- Opening Delimiter -

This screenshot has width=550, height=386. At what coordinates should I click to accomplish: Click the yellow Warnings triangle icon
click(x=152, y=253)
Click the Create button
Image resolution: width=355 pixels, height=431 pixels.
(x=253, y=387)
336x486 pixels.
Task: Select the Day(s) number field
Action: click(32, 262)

- Closing Delimiter -

**THE PROBLEM:** Retype every line above with nothing changed.

**RESULT OF THE EXERCISE:**
This screenshot has width=550, height=386. At what coordinates should I click to accomplish: Click the yellow Warnings triangle icon
click(x=152, y=253)
Click the Create button
Image resolution: width=355 pixels, height=431 pixels.
(x=253, y=387)
336x486 pixels.
Task: Select the Day(s) number field
Action: click(32, 262)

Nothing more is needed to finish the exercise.